[developers] SBCL port

Ben Waldron bmw20 at cl.cam.ac.uk
Sat Oct 28 18:45:35 CEST 2006


I can now report that the ERG is able to run happily under SBCL. The 
memory problem was caused by the CL-PPCRE regex library which is used in 
the preprocossor and MT components. Interestingly, the LKB/ERG runs 
considerably faster and requires far less memory when running under SBCL 
that it does under Allegro. The standard SBCL distribution comes with 
512MB dynamic space for its heap, which suffices for the LKB/ERG when 
using the fix to the regex code; but it's likely a good idea to compile 
your own copy of SBCL with a larger dynamic space. Details below.

=

The CL-PPCRE regex library comes with a parameter 
ppcre::*regex-char-code-limit* which provides "[t]he upper exclusive 
bound on the char-codes of characters which can occur in character 
classes. Change this value BEFORE creating scanners if you don't need 
the full Unicode support of LW, ACL, or CLISP." The default if the value 
of CHAR-CODE-LIMIT, which depends on the Lisp implementation running; 
for Allegro it is 65536 (16-bit Unicode), for SBCL it is 1114112 (full 
Unicode). When creating a regex scanner, character classes are mapped to 
arrays of this size. Clearly, arrays of size 1114112 quickly eat up 
memory! To enable us to use the regex library under SBCL I've checked in 
the following fix: set ppcre::*regex-char-code-limit* to 65536 under 
SBCL by default. In the preprocessor code I go further and set it to a 
minimum sensible value; but the MT code will use my new default (oe, you 
will probably want to fix this sometime).

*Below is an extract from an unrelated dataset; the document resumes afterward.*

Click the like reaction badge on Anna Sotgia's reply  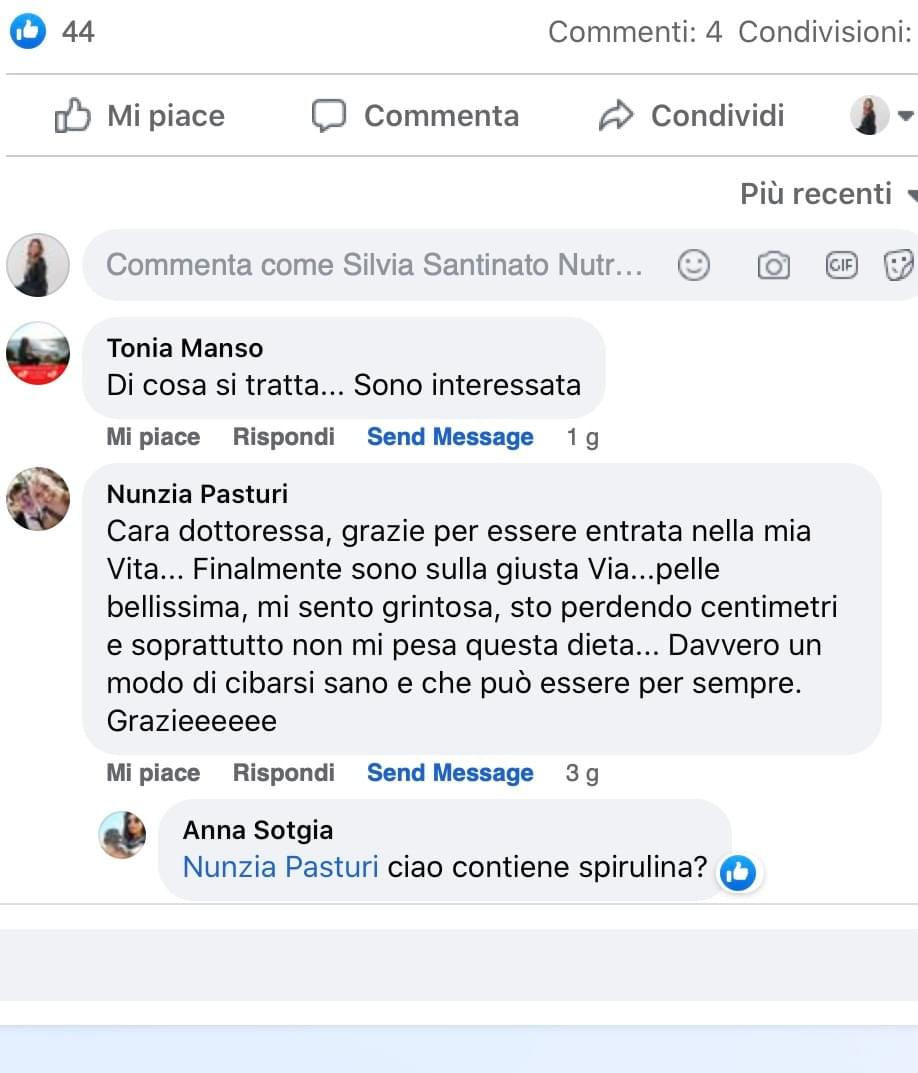click(x=738, y=873)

We are currently using version 1.2.3 of CL-PPCRE. The most recent 
version is 1.2.18. This incorporates a number of bug fixes (none of 
which appear to directly affect our code). I would like to upgrade the 
LKB to the latest version. Does anyone have any reason to want to keep 
the current version? (tsdb tells me it is safe to upgrade.)

When running the LKB/ERG over the CSLI test suite I get the following 
figures: Allegro takes 647.0 CPU seconds (652.3 real time) and requires 
458MB memory; SBCL takes 488.2 seconds (490.4 real time) and requires 
196MB memory. That is, under SBCL speed is improved by 24.6% and memory 
usage by 57.2% (!).

To create a custom build of SBCL with more dynamic space alter 
def!constant dynamic-space-end in the SBCL source code and compile. Eg.

--- sbcl-0.9.17/src/compiler/x86/parms.lisp     2006-10-28 
18:35:05.000000000 +0200
+++ sbcl-0.9.17/src/compiler/x86/parms.lisp.OLD 2006-10-28 
18:34:52.000000000 +0200
@@ -175,7 +175,7 @@
   (def!constant static-space-end          #x07fff000)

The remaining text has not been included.